Overhaul the broken Canada Pension Plan with a new Personal Income Security Account.

A Personal Income Security Account would provide a portable investment portfolio, vested in the name of each worker, for health, employment and retirement income.

This plan was proposed for Canada in 1980 by a Christian politician, Dr. Robert N. Thomson. It was rejected by Parliament, but a few years later it was adopted by Chile. Chilean workers at that time were given the option of continuing on the tax-funded pension plan, or going on the new investment plan. Those who chose the investment plan are now retiring wealthy — and Chile has become an economic powerhouse in Latin America because of the pools of investment created.

How will this plan work?

Beginning with an individual’s first job, they and their employer would contribute to the plan as a source deduction, just as we do now with CPP and EI, and in Ontario, the Health fund.

Beginning with one’s first job, 10% of an individual’s income would begin to accumulate in his or her account: 5% contributed by the employee and 5% by the employer.

In the event of some unforeseen circumstance, like unemployment or illness, the individual would be allowed to withdraw up to 15% per year of what had accrued in the account. After that, government assistance would meet the needs of any individual or family.

The account would never be completely depleted, but would continue to grow.
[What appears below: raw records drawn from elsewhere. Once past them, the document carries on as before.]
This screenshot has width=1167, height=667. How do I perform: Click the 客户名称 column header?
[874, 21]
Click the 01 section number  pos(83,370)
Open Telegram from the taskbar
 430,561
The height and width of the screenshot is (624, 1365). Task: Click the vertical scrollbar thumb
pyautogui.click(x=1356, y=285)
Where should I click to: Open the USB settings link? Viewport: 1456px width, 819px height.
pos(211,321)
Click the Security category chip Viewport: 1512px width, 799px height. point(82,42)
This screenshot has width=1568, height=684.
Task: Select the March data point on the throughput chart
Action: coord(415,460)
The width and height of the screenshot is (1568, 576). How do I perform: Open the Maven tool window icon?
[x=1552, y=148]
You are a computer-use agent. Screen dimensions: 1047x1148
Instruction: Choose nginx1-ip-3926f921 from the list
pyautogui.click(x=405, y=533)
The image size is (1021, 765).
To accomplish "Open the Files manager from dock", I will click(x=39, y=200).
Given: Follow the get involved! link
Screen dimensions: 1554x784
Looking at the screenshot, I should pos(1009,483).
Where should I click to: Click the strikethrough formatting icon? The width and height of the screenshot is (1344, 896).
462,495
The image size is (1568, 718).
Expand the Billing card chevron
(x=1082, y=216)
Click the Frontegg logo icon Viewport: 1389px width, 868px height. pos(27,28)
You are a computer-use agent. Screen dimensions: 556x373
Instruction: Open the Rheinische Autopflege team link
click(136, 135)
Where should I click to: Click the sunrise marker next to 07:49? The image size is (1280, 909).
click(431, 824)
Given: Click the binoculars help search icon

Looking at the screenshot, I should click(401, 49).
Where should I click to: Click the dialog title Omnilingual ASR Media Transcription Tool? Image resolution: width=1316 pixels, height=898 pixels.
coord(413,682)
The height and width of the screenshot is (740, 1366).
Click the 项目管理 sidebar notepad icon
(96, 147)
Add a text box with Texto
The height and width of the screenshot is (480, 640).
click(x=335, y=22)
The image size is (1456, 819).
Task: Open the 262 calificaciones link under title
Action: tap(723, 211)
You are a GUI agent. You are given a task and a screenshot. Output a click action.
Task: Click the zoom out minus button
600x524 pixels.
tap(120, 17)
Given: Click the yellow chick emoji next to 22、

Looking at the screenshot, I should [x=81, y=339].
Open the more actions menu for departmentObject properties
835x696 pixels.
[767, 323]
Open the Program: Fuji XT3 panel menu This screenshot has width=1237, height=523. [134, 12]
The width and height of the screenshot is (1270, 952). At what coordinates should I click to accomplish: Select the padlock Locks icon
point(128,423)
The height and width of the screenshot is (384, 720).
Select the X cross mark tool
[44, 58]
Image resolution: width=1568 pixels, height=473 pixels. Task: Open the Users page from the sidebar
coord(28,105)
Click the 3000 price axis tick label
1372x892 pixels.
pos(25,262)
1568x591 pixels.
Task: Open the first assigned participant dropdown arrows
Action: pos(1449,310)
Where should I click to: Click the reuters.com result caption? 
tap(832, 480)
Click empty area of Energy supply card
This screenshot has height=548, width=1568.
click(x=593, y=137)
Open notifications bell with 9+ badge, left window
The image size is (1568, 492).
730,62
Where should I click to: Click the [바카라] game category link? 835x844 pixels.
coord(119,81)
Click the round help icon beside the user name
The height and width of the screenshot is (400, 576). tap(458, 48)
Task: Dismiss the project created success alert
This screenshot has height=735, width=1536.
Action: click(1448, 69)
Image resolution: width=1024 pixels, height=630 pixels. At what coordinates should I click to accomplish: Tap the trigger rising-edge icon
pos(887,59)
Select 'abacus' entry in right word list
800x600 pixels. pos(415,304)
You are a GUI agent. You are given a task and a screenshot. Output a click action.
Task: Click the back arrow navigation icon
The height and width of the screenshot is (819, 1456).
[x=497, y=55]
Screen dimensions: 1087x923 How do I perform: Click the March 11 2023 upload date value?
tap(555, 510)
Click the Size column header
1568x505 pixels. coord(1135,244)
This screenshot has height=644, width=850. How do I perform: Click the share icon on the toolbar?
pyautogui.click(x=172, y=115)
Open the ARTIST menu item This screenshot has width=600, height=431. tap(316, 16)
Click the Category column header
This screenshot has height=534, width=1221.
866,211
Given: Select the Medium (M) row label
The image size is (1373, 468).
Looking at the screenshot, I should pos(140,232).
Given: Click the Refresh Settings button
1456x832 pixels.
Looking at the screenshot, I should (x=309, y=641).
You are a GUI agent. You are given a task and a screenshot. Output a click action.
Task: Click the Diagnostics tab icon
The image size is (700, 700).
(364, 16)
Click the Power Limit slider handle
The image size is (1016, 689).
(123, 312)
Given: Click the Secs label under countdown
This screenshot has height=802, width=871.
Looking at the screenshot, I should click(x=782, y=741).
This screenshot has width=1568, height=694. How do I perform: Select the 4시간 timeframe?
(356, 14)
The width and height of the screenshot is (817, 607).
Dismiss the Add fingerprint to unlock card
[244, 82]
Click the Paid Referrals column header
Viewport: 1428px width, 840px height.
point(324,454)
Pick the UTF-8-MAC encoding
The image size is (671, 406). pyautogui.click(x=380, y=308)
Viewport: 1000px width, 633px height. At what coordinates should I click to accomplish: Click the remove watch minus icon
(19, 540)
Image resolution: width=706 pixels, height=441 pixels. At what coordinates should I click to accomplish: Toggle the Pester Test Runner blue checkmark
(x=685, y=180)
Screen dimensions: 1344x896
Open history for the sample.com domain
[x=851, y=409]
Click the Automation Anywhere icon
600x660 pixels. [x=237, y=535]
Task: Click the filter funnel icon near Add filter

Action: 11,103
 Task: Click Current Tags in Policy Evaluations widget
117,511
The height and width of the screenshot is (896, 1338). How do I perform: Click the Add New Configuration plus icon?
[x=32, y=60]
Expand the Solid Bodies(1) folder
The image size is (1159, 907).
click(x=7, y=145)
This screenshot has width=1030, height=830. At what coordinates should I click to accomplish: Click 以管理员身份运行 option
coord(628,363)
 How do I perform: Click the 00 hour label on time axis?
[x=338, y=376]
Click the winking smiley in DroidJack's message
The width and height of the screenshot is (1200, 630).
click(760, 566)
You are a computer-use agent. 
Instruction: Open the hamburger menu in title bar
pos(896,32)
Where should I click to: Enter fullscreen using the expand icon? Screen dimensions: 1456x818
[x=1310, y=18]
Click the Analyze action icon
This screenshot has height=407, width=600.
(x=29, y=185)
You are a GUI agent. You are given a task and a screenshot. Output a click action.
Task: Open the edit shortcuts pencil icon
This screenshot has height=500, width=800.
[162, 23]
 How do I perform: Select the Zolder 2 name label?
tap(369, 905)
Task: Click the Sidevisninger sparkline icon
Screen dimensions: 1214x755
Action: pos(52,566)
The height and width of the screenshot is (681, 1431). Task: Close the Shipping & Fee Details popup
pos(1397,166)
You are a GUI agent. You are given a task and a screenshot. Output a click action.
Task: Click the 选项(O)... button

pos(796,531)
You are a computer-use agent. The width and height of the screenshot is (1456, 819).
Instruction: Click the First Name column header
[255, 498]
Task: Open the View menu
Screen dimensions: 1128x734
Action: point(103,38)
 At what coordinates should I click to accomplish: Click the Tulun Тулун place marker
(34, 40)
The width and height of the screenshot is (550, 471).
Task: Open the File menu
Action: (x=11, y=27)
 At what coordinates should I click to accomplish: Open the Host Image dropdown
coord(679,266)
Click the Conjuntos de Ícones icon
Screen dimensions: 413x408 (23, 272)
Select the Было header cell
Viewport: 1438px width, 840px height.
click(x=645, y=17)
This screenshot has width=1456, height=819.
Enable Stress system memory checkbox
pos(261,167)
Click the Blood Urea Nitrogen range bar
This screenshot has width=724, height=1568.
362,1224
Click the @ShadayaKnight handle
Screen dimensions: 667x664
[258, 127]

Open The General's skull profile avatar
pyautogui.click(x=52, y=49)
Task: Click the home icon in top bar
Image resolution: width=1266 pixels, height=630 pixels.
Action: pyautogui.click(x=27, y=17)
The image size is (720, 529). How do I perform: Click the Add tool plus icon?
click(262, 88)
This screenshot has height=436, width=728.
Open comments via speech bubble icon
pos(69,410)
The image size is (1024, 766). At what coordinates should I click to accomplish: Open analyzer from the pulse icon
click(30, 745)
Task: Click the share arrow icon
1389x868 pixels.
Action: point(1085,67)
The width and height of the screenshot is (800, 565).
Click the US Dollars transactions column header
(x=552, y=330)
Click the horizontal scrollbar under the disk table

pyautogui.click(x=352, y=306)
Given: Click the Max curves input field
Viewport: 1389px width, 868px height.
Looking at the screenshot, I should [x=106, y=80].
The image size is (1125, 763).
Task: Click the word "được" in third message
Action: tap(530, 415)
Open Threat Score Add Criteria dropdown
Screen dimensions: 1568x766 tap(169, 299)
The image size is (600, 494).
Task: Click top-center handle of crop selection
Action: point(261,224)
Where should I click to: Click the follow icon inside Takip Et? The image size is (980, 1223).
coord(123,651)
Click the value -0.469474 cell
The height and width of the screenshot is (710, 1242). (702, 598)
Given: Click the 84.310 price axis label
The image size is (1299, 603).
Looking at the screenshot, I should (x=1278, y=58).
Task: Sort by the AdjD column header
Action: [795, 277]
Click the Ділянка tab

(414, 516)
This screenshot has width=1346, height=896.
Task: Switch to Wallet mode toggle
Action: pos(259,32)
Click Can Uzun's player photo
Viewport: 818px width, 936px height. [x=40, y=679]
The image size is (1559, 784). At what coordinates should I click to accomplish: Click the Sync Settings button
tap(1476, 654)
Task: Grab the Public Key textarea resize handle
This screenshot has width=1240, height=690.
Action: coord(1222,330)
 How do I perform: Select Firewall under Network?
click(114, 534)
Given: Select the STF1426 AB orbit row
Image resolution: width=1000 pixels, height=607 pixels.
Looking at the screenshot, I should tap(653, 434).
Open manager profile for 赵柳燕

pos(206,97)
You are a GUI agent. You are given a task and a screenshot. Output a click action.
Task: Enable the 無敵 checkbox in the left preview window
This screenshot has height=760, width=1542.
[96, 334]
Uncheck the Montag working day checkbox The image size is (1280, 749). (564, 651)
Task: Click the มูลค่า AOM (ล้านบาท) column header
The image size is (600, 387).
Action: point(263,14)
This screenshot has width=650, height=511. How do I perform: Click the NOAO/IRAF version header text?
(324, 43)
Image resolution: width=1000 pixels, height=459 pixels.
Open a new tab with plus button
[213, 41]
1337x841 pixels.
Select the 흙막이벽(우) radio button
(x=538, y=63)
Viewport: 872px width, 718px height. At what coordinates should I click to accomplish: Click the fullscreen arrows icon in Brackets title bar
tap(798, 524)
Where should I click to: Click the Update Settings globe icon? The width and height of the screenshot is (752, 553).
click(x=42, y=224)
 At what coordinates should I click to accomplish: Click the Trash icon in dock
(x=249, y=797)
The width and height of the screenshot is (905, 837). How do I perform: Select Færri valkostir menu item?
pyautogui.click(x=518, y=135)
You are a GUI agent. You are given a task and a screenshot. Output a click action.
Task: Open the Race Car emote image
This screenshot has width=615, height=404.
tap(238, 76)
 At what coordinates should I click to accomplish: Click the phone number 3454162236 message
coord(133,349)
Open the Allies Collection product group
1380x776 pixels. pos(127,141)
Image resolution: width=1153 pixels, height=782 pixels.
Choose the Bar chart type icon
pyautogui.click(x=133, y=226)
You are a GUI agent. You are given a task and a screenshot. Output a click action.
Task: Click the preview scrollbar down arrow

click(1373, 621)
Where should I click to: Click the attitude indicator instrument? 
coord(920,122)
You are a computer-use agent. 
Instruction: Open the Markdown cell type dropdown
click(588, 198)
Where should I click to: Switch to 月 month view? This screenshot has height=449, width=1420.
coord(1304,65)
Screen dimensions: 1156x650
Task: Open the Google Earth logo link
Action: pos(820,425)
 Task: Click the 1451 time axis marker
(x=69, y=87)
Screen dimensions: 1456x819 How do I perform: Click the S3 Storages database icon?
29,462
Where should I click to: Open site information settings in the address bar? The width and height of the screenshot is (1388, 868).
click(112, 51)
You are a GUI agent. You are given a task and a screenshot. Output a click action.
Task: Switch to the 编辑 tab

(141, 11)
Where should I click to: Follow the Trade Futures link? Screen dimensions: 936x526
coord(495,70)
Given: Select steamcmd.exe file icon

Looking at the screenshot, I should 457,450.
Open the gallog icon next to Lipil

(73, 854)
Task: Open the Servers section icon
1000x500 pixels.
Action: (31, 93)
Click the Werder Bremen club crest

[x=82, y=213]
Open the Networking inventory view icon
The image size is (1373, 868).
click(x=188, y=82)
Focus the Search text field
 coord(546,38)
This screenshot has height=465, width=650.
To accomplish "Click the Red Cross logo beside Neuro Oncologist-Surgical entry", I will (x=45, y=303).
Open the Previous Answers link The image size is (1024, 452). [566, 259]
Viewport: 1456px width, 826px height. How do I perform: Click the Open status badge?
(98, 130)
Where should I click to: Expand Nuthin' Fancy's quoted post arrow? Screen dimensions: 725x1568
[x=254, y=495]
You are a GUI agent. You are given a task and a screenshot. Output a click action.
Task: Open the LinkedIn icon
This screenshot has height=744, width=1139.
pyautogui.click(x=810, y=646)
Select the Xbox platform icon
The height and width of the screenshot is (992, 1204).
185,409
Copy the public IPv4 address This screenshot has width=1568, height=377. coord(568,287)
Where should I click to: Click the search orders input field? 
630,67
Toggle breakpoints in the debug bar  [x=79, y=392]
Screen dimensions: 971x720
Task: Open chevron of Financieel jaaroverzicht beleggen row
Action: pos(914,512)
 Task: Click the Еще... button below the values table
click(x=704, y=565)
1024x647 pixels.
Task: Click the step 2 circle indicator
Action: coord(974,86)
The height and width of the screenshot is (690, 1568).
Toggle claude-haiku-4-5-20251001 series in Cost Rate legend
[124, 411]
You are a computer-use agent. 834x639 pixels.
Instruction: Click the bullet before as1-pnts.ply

Welfare, disability and healthcare would continue to be government programs. We will always have what we may call “the deserving poor”, and we must care for them with the utmost compassion.

It is no secret that in Canada we also have serious abuse of our social systems. The undeserving poor, those who would choose to abuse the system and thereby the taxpayer, will be motivated—for example, in the case of unemployment—to find new employment quickly so as to use as little as possible of the allowable 15% of their account. As a party we believe very strongly in individual responsibility and accountability, but not disproportionately to compassion.

This policy would inculcate an ethic of individual responsibility in the majority of people, reduce payouts as a result, and therefore allow us to care of the truly unfortunate much better.

The experience in Chile has been an overwhelming success, and voters would do well to seriously consider the CHP’s better solution for the looming CPP crisis.